I am in need of roughly 8-10 desks for a small office but am on a very limited budget and for this reason have decided to go ahead and build the desks. I am thinking that building out of MDF will be the most cost effective but am a little worried about the finish.

The desks will be used in a small business centre so the appearance is important, they need to have a clean contemporary look.

What advice can you give me for painting (particularly the desktops as obviously these will receive the greatest wear and tear)?

I was thinking of spraying the MDF but I only have access to a small electric spray gun will this suffice or am i looking at having to hire?

I need to keep costs to a minimum as this is a pilot venture.

Thanks in advance.

- Andy
 
Well if they clean and no finger prints or glue marks etc you might want to think about varnishing them, use a satin or eggshell varnish, it will help stop the surface being marked and makes them easy to clean.

Two coats should do...thin the first....rub down then apply another.....but three will be better.

And use oil based not water.....it brings out the colour better.
 
BedlingtonBusiness said:
they need to have a clean contemporary look.

What advice can you give me for painting (particularly the desktops as obviously these will receive the greatest wear and tear)?

I was thinking of spraying the MDF but I only have access to a small electric spray gun will this suffice or am i looking at having to hire?

Zampa's idea is definitely the quickest and uses the least material and time but personally I don't particularly like the look of just varnished MDF.

You could also try staining the timber with wood dye before varnishing, that would hide the MDF "look" of the things.
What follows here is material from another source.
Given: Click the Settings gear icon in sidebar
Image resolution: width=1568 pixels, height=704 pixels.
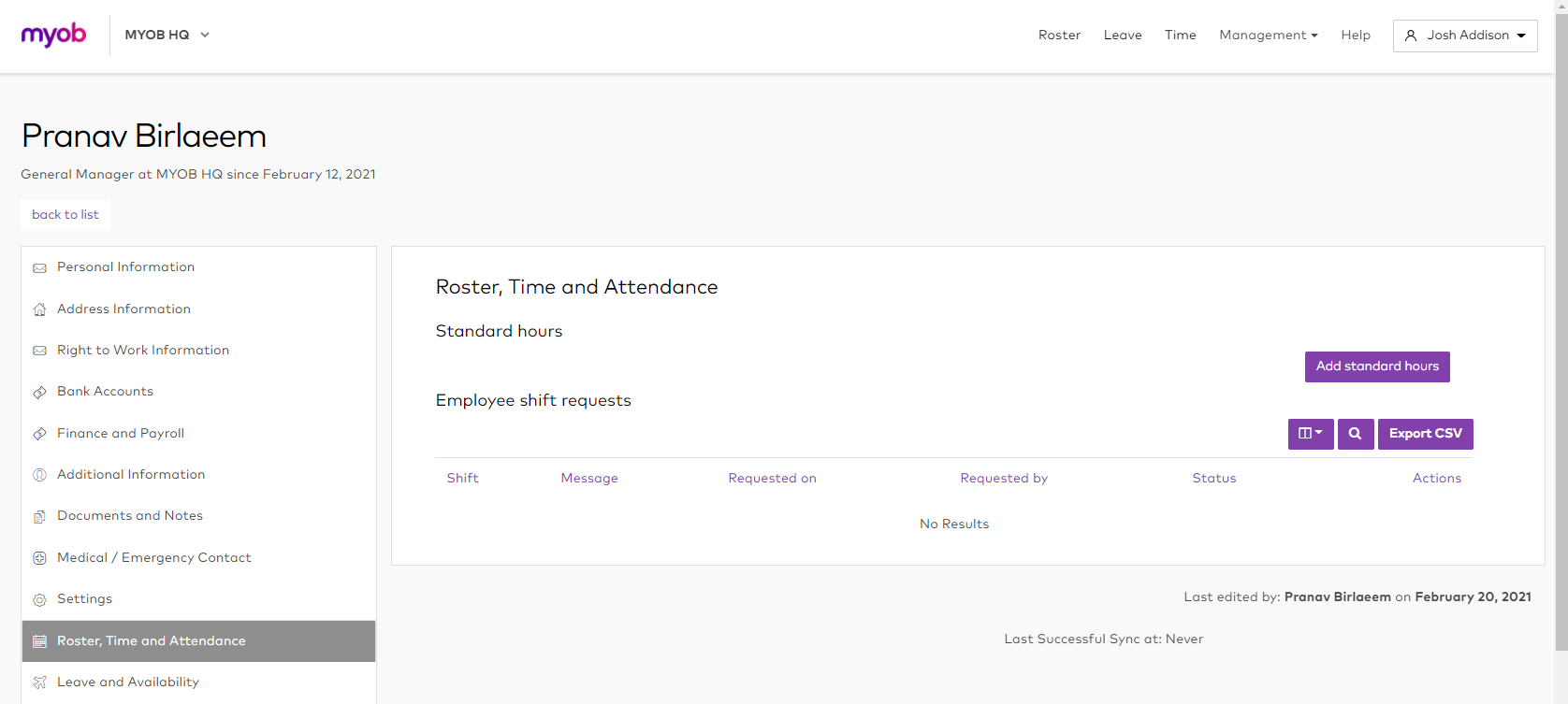Looking at the screenshot, I should 39,600.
If you have screws that will show on the outside, then rather than filling them, if you neatly countersink them you can get screw head covers in a variety of colours that they use in kitchen fitting etc.

If you decide to paint them one of the best primers for MDF is Zinsser 123, we use it for all the MDF kitchens we paint and it gives a very solid finish, can be sanded back to a very smooth finish and copes well with that end grain (so to speak) you end up with on sawn and routered edges.

Hammerite will give you a great contemporary finish and comes in some funky colours. It's foul to work with tho' so get a respirator. It comes in rattlecans and if not used that way (which is the most expensive way to buy it) is certainly best sprayed as it is a very sticky paint to use and if you use it through your sprayer you will need to clean up very quick when you finish as this stuff dries very quickly. I've used it through an HVLP but can't comment on your own sprayer for use...check the tin...I don't know enough about sprayers to be sure.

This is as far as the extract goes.